Dr. Demko is critical of the use of cone beam computed tomography (CBCT) in the diagnosis and treatment of patients with SDB. Although a cone beam scan alone cannot determine the presence or absence of SDB, it can reveal conditions such as nasal septal/turbinate/sinus obstructions, tonsillar and adenoidal hypertrophy, faulty tongue posture, temporomandibular joint misalignment and condylar degeneration, and many other concerns. These conditions may require referral before treatment, can reveal the likelihood of occlusal changes with oral appliance treatment, determine that a patient is simply unsuitable for oral appliance treatment, and provide invaluable assistance in diagnostic and treatment decisions. In addition, CBCT exposes the patient to much less radiation than the conventional panoramic or full-mouth series of radiographs that Dr. Demko recommends.
Dr. Demko denies a relationship between orthodontic treatment and the risk of the development of obstructive sleep apnea (OSA). However, a comprehensive conference paper concluded that constricting an upper dental arch clearly increases OSA development, and that “orthodontic expansion of the maxillary dentition is often effective as a fundamental treatment of OSA.” 1
Finally, Dr. Demko denies a relationship between OSA and gastrointestinal reflux disease (GERD). Although both are complicated conditions with multiple etiologies and each can occur independently of the other, the literature has established a strong connection between the two. In fact, the prevalence of GERD has been shown to be at 58% to 62% in patients with OSA.2,3
Dr. Demko is entitled to her opinions, and her paper is clearly an opinion piece consistent with its sensationalist format. Publishing and promoting it as “must read” scientific literature misinforms Academy members and does a disservice to their patients. It also provides insurers with additional ammunition to use in denying necessary treatment.

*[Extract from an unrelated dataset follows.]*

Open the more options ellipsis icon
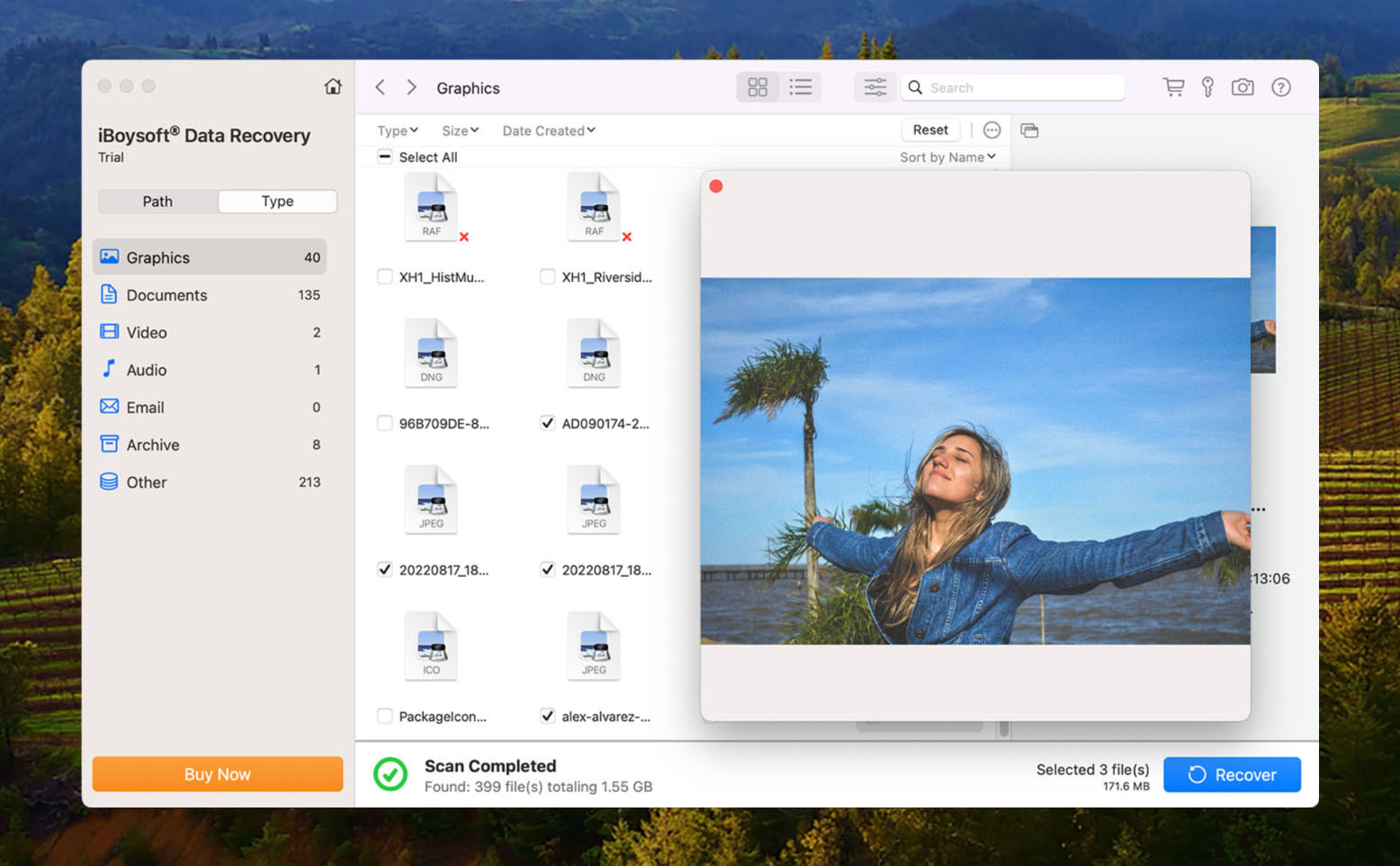Image resolution: width=1400 pixels, height=866 pixels. [x=992, y=130]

Hakala RV. Response to “Ten Misconceptions that Dentists have about Treating Obstructive Sleep Apnea”. J Dent Sleep Med. 2019;6(1)

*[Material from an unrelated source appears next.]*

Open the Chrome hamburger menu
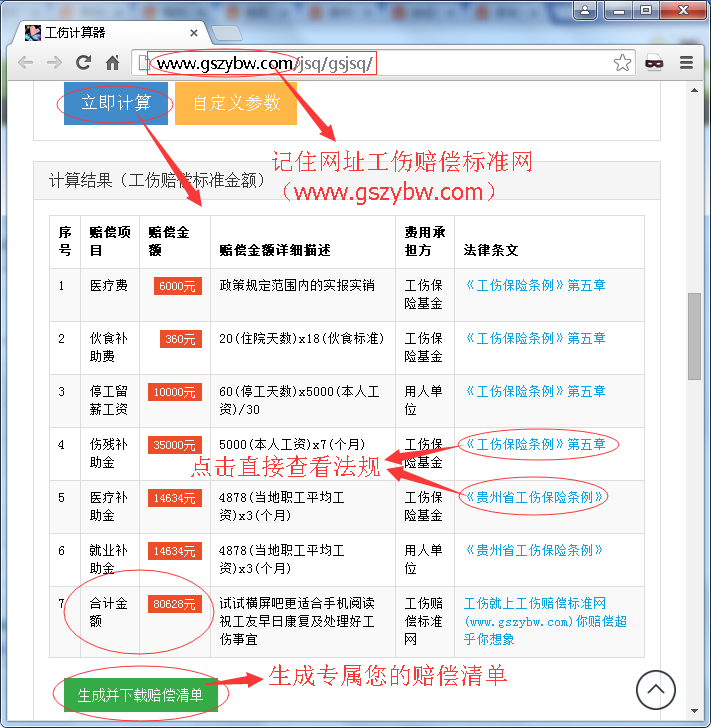This screenshot has height=728, width=711. tap(686, 62)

1. Maeda K, Tsuiki S, Inoue Y. (2010). Does dental arch size affect obstructive sleep apnea? https://www.researchgate.net/publication/266771657_Does_Dental_Arch_Size_Affect_Obstructive_Sleep_Apnea. Accessed December 7, 2018.
2. Green BT, Broughton WA, O'Connor JB. Marked improvement in nocturnal gastroesophageal reflux in a large cohort of patients with obstructive sleep apnea treated with continuous positive airway pressure. Arch Intern Med. 2003;163(1):41–45
3. Herr J. Chronic cough, sleep apnea, and gastroesophageal reflux disease. Chest. 2001;120(3):1036–1037.
SUBMISSION & CORRESPONDENCE INFORMATION
Submitted in final revised form September 17, 2018
Accepted for publication September 27, 2018
Address correspondence to: 2550 University Ave West, Suite 143N, St. Paul, MN 55114; Email: email@example.com
The author has no financial interest or any other conflicts of interest involving any products, materials, procedures, or intellectual property described in this letter, or in the Journal of Dental Sleep Medicine article to which his letter responds.